Se muitas coisas não vão bem, muitas outras mostram a beleza da vida e inspiram gratidão. É preciso saber onde encontrar isso, seja no seu microcosmo (sua casa, sua família, seu trabalho), seja dentro de si. É para isso que devemos voltar os olhos nos momentos de desalento.

— É importante construir uma vida que tenha sentido para a gente, que vale a pena ser vivida. Os pensamentos podem nos arrastar para um piloto automático e nos levar a uma vida não alinhada com nosso propósito. Esses valores, o que faz o coração bater mais forte, são o porto seguro para voltar — diz Sdoukos.

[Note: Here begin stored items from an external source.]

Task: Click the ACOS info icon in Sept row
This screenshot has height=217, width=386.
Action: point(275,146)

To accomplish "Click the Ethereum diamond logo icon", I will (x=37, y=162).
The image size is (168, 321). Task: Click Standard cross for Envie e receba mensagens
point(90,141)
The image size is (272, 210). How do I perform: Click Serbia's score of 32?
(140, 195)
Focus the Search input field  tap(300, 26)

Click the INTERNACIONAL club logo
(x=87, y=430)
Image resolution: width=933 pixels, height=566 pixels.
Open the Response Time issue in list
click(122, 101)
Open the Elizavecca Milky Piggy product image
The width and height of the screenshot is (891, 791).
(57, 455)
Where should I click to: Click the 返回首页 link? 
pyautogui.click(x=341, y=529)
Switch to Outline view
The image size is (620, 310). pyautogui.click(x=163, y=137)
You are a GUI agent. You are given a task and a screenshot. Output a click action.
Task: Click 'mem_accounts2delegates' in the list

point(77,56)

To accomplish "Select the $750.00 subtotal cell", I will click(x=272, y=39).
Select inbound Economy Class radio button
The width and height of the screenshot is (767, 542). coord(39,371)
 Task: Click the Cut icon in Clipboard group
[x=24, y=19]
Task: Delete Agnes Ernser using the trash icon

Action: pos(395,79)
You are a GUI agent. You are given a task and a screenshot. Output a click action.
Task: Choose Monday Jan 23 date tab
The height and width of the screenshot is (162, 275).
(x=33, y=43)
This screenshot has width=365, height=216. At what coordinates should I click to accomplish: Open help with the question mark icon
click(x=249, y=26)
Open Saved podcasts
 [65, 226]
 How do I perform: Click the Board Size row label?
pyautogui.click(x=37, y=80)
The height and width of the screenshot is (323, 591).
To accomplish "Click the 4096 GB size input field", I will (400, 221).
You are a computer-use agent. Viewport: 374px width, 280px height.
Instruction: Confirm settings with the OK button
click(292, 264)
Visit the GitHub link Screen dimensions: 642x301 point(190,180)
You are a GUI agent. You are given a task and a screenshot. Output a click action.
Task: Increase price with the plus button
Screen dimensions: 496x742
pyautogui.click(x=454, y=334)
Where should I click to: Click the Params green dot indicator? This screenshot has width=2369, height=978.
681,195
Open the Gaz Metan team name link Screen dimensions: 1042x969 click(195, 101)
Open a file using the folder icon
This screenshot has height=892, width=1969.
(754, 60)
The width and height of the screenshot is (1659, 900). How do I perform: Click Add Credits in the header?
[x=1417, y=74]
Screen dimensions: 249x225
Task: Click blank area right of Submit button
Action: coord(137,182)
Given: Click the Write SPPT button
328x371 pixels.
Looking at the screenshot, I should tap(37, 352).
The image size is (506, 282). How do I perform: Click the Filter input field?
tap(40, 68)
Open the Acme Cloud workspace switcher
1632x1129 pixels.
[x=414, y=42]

Krause concorda que é importante separar as coisas negativas do noticiário da vida cotidiana:

— Quando estou com medo, vou lembrar de coisas boas, ver uma cena que me emocione, fazer um carinho num cachorro, tomar um sorvete, brincar com meu filho… É preciso uma caixa de ferramentas contra as coisas que nos deixam desconfortáveis.

O próprio noticiário pode ajudar a trazer esse alívio, com informações sobre coisas prazerosas, como cultura, viagens e gastronomia, além de dicas e orientações para uma vida melhor.